It's been a week since Kurenai and some new jounin found her confused and bleeding in the woods about half a mile outside the walls three days after her thirteenth birthday. Since then, Tsunade's been alternatively healing her, and checking to see if maybe Orochimaru left her here as a trap. Sakura was relieved to hear this morning her friend was officially pronounced as not hazardous to Konoha. After reading the medical report she totally wasn't supposed to be able to get her hands on, she sort of doubted Sasuke was going to turn out some crazy experiment, but according to Tsunade, they couldn't be too careful. And even if this works, she's going to be under suspicion for at least a little while.

Apparently when she was a kid, Kakashi did this genjutsu on her to help her deal with the massacre, and they're going to try again. No one protests when Sakura insists she's going to stay.

The first thing he does is shake her friend awake, and Sasuke's reaction, of course, is to try to get away. They're all on her in a second, which is horrible, but the only way to get her to stay put, and Tsunade says, "Kakashi, now."

He lifts up his forehead protector, and Tsunade grabs Sasuke's hair, forcing her to make eye contact. And Sakura doesn't know what's supposed to happen, but she's pretty sure Sasuke screaming isn't it.

.

It's not until Sasuke walks back into her apartment and finds it covered in dust does it finally hit her what everyone's been telling her. She was gone four months. That's four months unaccounted for. Four months were her memory is just…not there.

With Sakura's help, she cleans the place up, but she's still sore from Kakashi redoing the binding on her cursed seal, so she's not moving as quickly as she'd like. From her window, Sasuke can see the Academy, now repaired. Most of Konoha is. Naruto's gone, like her memory. When Shikamaru of all people came to the hospital to see her yesterday, he said she almost killed her friend. Between waking up two days ago and the Oto-nin attacking her, though, Sasuke can't remember anything, so the best she can do is take everyone's word for things.

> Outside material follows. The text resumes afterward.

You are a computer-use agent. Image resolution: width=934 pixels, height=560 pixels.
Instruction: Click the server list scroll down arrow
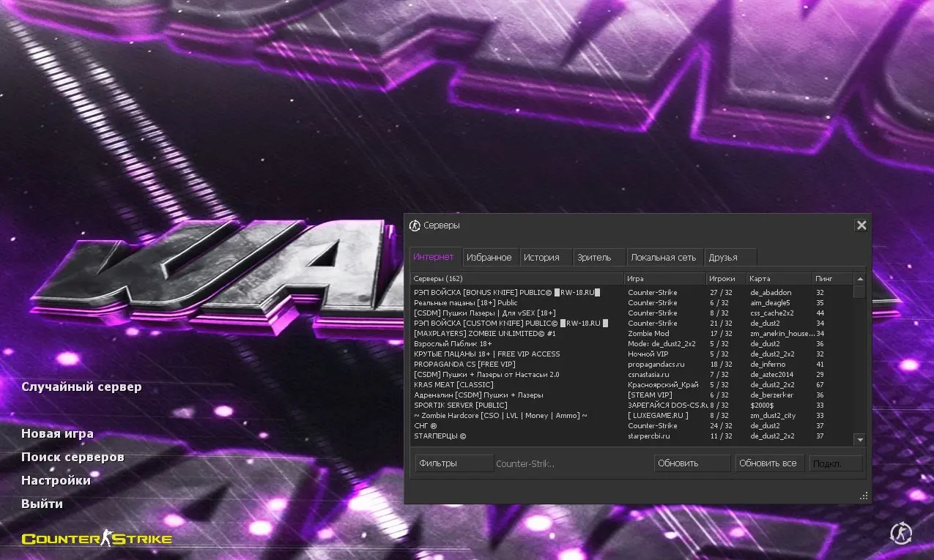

Sakura leaves for a while, and comes back with food from the cafeteria. "We can go grocery shopping tomorrow," she says, and Sasuke doesn't point out she can make it to the market herself. "You must be pretty tired."

Tired is an understatement. It feels like there's a humming in her brain that isn't letting her concentrate, and all she wants to do is sleep and block out everything. "I'm not," she lies, and picks at her shumai. "I want to know what's happened since I've been missing."

As much as she doesn't want to use the word "missing," that's what everyone else is referring to her lost months as. The most they know is that she was with Orochimaru, but that's more guesswork from her injuries. They still haven't told her the full extent, and she doesn't want to know. "Well, Naruto left to train, I've already told you that," Sakura answers. "I'm apprenticing under Tsunade when I'm not still working under Kakashi, but, you know, that's hard without a team. Oh, I moved out of my house. It was too far away from the hospital, so I got an apartment."

"How did your parents take it?"

"They were sad to see me go, but they understood," she says. "It's lonely by myself sometimes, but I'm there so rarely that it doesn't really matter—do you want me to leave?"

Confused, Sasuke asks, "What?"

"You look exhausted."

"Oh."

Sakura leaves once they're done eating, and Sasuke takes a half hour long shower, scrubbing herself down so hard she draws more blood. That might not be good, but once her teeth are brushed and she's in an old pair of pajamas, she finally feels cleans for the first time since she came back.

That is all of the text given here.